To talk more about this, we called Congresswoman Debbie Dingell. She is a Democrat from Michigan who also worked for General Motors for many years.

DEBBIE DINGELL: You know, I'm not clear what the exact impact is on tariffs. I do know that we have needed for some time a level playing field in the global trading market. I think that's one of the reasons that President Trump won. Democrats didn't talk enough about trade two years ago. And I think one of the problems with President Trump's trade policy is that it's all over the place.

I have said in the past that I would work with the president if he did something that would help the working men and women of my district, of my state. I'm not - was not opposed to supporting NAFTA 2.0 if it actually helped the workers. I'm worried about it now. I'm hearing that further jobs may be shipped to Mexico, and I'm not going to support any kind of trade agreement that's going to keep shipping these jobs overseas.

KELLY: You mentioned the working men and women of your district. What are you hearing from them this week? We should mention Trump - he won obviously in 2016. He won Michigan in 2016.

DINGELL: Well, you know, it's complicated, as all things in life are. The day before the election, I was at the Flat Rock plant which Ford announced the elimination of a shift at. And that day that I was at Flat Rock, there were many people still supporting the president. There were others who had said that before he was president, they had been working overtime, and they had just come off a two-week layoff.

KELLY: Are you hearing from your constituents that they blame him for things such as this GM announcement this week? I mean, he ran with a very protectionist, "America First" stance.

DINGELL: You know, we're not monolithic, you know? (Laughter) I've had some retirees tell me that Donald Trump was more democratic than Jack Kennedy. And I've had other people who are very upset and thinks that it is hurting. But I will tell you something that's very real - is that in my area, still what happened in 2008 has never left the hearts and souls of people.

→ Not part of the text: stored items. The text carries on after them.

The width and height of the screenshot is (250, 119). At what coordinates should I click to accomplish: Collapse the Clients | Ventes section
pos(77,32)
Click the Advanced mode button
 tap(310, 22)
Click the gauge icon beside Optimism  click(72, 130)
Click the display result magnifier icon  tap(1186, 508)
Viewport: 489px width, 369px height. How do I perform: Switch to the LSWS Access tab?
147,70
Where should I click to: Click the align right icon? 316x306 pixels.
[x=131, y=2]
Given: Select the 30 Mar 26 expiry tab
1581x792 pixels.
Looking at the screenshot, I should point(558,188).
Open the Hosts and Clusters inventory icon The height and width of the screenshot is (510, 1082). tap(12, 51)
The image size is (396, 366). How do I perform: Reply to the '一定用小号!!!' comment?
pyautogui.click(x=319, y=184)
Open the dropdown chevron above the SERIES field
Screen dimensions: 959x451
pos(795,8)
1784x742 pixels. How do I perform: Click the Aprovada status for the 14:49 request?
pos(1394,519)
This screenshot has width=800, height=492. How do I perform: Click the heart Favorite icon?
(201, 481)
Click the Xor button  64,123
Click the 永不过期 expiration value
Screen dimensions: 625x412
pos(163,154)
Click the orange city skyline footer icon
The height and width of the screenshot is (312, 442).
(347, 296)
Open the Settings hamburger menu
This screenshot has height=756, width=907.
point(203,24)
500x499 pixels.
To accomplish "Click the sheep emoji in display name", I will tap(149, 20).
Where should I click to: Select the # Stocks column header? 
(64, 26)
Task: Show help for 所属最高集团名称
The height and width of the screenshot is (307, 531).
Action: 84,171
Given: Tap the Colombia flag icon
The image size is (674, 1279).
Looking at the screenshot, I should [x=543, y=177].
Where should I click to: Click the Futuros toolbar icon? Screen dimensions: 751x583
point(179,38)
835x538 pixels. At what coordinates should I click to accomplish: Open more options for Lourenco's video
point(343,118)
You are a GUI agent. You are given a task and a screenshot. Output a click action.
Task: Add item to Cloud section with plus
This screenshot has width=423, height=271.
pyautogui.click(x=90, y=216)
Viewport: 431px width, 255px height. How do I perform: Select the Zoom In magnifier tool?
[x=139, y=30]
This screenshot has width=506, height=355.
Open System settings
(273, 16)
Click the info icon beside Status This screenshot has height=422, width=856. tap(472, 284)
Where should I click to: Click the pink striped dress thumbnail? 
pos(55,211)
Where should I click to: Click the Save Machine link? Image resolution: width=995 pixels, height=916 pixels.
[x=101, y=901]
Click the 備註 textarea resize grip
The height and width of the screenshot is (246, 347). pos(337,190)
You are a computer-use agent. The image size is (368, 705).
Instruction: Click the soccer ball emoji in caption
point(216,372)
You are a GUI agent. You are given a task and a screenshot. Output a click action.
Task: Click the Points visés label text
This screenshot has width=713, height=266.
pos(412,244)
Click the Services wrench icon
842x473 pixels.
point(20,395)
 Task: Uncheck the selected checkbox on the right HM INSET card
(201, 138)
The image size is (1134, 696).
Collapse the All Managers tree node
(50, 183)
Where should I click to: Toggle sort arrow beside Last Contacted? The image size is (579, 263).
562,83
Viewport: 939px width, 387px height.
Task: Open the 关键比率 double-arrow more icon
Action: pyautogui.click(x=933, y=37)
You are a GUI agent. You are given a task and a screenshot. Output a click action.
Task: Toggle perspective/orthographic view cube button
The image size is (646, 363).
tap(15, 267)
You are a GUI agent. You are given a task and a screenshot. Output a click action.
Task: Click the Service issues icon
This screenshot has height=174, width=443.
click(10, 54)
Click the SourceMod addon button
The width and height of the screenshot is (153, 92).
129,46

KELLY: You're talking about the financial crisis and all the problems with the auto industry.

DINGELL: They haven't forgotten that fear. And what's happening this week is keeping that fear and anxiety in their hearts and souls.

KELLY: What's your reaction to what's happening this week?

DINGELL: So I have different reactions. I don't like the way that it was handled. I think many, many people were surprised. It's right before the holidays. You know, Ford eliminated a shift in my district today, but they're making the point of making sure employees can go to another plant. They're looking at trying to keep production in this country. I don't hear GM committed to keeping production in this country. They've already moved the Blazer to Mexico. I don't want to see any more jobs go to Mexico. I want to see them stay here.

KELLY: You took early retirement at GM back in 2009. Is that right?

DINGELL: That is correct.

KELLY: So, I mean, you have a long view on this, longer than many of us have. Do you see this week's news as something we should set in the context as another turn in a cycle that's going to keep going? Or is this something different?

DINGELL: Well, first of all, this is a cyclical industry, and this has been the longest sustained period of good sales really almost in the history of this industry. So you're going to see a softening. But it is an industry that's transforming. The industry's not going away, but it's changing.

KELLY: You sound optimistic to a point but also pretty mad about the way this was handled.

DINGELL: I mean, you can tell I'm pretty mad at GM. Look; they're still creating jobs. The auto industry is still one of the backbones of the American economy. But I also want to see companies that care about the workers. I mean, you have to be profitable. I understand that. But you also have to take care of your workers. The workers matter as much as the executives do. And it used to be that those at the top cared about having some kind of balance. And I just quite frankly didn't see a lot of concern for workers.

KELLY: Congresswoman Dingell, thank you.

DINGELL: Thank you.

KELLY: That's Representative Debbie Dingell, Michigan Democrat.